Task goal -> Count the lines in the material below that contain the string "width", and give only the number.
──────── Data extract
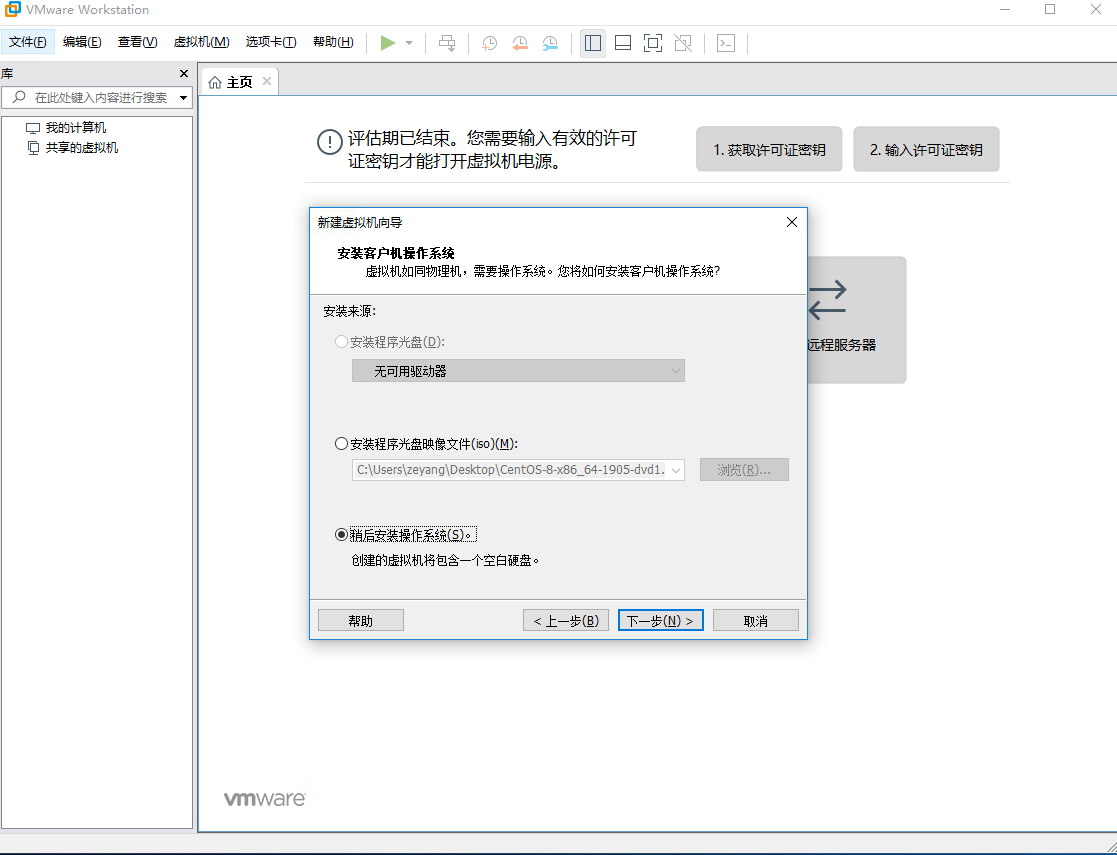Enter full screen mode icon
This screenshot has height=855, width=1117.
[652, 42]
────────────────
──────── Data extract
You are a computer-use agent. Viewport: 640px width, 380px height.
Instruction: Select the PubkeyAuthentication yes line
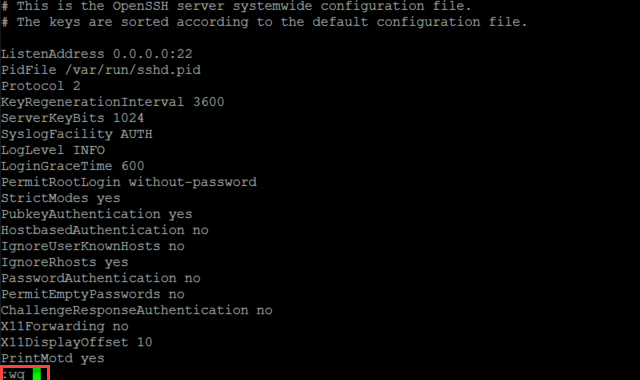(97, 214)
────────────────
Answer for this exercise -> 2